RECORDS>
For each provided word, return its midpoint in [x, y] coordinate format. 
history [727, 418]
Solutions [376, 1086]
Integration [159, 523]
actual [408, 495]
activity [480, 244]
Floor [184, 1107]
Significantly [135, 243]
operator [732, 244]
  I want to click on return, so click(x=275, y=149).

TASK STATEMENT> Reproduce all of the material above word for word, line by line.

ANSWER FOR THE TASK>
For each provided word, return its midpoint in [x, y] coordinate format. 
history [727, 418]
Solutions [376, 1086]
Integration [159, 523]
actual [408, 495]
activity [480, 244]
Floor [184, 1107]
Significantly [135, 243]
operator [732, 244]
  I want to click on return, so click(x=275, y=149).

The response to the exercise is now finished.